◆ Required action: Go line by line through the records below. Copy whichever lines contain the string "table".
*** Begin section ***
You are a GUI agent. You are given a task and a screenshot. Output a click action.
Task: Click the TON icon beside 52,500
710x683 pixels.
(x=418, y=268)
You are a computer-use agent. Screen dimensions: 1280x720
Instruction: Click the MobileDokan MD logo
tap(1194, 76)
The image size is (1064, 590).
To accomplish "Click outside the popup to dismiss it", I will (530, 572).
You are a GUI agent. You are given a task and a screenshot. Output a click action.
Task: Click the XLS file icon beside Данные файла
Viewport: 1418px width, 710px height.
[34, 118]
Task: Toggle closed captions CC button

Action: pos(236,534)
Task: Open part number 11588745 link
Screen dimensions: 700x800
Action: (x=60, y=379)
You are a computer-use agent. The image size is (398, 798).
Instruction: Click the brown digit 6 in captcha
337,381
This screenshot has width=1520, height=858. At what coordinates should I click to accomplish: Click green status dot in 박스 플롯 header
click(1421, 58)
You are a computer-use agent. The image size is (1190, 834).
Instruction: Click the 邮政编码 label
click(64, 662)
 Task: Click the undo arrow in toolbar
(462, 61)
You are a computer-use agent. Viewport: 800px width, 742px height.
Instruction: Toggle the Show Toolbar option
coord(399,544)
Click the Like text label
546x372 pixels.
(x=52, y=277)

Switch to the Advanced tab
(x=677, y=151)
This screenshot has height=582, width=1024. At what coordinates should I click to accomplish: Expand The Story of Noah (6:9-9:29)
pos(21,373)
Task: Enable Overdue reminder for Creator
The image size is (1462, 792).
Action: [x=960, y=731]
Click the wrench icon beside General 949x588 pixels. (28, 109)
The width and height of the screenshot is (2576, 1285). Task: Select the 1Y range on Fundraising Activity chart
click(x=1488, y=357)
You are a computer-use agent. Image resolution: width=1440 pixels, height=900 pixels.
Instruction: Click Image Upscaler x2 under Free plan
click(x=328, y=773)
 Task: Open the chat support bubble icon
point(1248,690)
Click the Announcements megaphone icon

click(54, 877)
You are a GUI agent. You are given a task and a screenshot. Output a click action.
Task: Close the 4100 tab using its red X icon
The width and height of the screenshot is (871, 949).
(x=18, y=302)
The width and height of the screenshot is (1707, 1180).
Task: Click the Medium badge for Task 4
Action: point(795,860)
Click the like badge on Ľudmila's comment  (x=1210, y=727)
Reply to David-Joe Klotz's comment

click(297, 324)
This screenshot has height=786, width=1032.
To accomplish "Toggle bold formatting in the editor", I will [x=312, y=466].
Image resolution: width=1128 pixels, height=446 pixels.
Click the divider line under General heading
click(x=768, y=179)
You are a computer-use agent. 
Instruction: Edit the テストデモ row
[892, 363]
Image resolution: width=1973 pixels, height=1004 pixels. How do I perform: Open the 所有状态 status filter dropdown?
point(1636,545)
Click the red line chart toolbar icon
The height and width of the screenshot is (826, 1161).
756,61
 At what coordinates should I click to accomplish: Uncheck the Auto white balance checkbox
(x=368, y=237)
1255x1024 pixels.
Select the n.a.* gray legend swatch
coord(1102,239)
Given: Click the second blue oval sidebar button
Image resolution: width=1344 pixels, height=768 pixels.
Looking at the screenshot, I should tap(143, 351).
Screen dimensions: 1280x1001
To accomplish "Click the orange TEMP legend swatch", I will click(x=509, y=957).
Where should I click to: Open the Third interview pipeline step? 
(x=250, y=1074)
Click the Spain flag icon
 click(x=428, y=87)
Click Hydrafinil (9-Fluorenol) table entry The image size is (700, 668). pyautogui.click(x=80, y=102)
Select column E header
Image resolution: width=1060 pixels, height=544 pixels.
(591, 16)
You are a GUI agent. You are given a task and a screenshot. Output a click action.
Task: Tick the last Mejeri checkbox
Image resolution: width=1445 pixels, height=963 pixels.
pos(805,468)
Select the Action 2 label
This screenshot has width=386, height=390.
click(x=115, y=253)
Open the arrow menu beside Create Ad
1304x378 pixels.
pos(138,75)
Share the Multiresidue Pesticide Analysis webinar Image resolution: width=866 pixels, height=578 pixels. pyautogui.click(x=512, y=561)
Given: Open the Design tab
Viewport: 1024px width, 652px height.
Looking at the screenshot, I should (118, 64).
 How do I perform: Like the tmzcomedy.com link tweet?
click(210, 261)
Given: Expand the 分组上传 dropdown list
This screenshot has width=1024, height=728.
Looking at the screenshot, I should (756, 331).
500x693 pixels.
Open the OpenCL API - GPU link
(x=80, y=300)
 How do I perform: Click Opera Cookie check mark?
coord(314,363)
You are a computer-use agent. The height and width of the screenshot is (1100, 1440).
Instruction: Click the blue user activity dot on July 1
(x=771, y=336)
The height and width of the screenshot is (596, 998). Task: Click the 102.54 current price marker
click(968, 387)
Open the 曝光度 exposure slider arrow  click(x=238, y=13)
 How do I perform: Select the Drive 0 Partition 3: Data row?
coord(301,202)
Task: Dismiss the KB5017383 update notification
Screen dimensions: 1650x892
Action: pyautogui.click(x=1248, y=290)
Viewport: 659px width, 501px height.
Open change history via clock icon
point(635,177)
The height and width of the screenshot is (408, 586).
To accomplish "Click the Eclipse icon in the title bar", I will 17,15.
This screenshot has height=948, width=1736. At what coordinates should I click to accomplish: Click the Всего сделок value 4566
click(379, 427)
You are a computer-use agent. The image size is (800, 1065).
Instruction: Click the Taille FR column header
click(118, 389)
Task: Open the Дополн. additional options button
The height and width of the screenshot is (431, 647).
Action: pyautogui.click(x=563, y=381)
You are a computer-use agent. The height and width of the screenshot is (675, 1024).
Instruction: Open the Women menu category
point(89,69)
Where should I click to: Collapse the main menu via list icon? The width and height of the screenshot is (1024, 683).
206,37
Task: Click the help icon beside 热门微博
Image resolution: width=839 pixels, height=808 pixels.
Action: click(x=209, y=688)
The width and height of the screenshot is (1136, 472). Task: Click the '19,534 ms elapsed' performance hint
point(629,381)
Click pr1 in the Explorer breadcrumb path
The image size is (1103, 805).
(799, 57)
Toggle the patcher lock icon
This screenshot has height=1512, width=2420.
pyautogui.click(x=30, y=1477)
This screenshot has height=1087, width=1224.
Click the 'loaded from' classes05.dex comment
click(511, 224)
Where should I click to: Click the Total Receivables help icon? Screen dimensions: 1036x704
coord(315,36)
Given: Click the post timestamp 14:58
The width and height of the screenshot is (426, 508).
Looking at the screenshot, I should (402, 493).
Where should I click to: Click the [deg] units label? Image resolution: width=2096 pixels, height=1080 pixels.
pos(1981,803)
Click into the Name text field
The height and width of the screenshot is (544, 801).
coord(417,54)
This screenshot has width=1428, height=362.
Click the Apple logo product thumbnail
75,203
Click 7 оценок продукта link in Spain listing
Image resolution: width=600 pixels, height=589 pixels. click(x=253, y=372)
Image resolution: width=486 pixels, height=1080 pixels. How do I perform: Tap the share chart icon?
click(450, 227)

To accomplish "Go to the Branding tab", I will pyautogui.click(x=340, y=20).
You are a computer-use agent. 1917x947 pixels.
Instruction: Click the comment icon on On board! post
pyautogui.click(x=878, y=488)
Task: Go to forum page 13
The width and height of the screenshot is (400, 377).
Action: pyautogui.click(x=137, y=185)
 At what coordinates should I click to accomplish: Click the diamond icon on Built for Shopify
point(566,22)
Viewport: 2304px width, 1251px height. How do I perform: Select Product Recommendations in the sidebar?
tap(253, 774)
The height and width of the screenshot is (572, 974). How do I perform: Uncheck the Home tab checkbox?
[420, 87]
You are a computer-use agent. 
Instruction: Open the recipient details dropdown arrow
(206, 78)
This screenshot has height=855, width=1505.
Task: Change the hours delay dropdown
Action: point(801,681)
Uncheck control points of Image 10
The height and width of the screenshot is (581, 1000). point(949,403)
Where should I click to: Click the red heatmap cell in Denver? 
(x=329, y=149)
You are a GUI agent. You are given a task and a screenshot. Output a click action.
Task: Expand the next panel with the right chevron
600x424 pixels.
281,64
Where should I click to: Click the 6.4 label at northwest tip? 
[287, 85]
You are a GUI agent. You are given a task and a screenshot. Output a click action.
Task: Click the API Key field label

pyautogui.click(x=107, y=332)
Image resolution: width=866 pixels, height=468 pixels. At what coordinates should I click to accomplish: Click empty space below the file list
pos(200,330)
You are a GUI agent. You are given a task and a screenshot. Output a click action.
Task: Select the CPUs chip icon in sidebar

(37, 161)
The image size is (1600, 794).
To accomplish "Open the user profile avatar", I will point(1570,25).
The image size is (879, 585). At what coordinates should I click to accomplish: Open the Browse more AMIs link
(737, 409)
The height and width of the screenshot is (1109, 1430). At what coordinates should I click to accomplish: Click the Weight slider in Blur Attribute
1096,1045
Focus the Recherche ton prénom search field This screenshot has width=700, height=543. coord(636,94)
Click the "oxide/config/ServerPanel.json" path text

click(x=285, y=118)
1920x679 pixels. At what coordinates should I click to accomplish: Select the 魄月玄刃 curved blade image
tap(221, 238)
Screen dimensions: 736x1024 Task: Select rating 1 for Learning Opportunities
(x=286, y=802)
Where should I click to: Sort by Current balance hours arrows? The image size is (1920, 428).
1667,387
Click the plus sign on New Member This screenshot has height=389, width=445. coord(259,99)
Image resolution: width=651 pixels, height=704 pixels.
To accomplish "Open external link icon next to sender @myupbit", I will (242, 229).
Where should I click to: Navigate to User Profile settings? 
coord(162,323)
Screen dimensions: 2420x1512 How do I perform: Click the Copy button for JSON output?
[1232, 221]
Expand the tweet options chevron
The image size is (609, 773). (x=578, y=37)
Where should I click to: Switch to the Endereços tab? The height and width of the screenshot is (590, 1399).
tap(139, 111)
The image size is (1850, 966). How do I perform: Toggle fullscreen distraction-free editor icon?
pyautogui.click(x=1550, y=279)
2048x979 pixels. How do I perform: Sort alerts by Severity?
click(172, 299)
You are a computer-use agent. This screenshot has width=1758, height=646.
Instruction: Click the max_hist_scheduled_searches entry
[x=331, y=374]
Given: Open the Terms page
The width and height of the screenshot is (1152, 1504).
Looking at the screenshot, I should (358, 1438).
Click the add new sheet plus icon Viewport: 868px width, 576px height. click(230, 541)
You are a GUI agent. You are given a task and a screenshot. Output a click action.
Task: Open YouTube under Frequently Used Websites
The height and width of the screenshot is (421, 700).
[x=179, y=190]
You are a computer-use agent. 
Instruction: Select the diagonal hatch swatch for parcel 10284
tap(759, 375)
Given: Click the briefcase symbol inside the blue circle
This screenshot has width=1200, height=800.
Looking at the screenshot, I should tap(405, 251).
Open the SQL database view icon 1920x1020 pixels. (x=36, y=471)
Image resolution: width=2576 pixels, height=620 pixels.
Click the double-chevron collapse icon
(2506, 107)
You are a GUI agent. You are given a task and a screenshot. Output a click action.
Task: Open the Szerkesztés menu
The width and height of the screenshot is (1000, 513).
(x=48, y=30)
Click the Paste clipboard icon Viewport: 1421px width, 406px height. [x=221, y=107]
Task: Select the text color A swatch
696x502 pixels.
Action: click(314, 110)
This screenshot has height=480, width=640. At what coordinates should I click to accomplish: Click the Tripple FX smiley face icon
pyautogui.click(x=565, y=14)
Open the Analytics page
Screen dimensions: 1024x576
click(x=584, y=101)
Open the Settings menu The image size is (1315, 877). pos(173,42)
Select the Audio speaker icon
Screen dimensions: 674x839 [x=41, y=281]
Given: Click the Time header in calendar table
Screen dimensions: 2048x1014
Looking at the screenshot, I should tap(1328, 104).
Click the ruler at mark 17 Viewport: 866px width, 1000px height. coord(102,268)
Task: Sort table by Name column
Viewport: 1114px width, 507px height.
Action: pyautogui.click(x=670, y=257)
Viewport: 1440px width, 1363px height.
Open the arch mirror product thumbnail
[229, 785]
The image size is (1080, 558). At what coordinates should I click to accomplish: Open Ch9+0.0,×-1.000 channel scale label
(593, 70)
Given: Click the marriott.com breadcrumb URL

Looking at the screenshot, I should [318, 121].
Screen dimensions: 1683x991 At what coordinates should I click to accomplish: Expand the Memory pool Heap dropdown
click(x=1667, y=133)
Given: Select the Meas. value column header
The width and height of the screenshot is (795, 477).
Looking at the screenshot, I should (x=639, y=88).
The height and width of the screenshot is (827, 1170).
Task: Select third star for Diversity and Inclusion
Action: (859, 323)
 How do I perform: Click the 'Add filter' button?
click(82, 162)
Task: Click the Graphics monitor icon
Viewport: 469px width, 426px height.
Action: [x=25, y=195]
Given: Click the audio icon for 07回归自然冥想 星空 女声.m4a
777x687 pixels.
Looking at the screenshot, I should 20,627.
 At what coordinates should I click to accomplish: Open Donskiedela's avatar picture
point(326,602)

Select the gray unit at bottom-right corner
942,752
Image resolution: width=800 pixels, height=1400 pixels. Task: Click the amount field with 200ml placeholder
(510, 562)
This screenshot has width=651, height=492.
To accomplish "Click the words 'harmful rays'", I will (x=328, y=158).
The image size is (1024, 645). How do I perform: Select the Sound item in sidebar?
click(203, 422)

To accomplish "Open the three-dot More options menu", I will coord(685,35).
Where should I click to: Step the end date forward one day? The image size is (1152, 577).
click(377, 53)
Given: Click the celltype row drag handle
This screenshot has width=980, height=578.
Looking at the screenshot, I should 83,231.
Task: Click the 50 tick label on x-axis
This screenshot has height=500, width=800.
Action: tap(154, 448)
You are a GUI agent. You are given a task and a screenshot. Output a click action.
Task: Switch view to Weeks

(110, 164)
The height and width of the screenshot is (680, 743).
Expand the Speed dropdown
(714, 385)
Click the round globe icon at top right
*** End section ***
◆ Response to this exercise:
Click Hydrafinil (9-Fluorenol) table entry The image size is (700, 668). pyautogui.click(x=80, y=102)
Given: Click the Time header in calendar table
Task: Sort table by Name column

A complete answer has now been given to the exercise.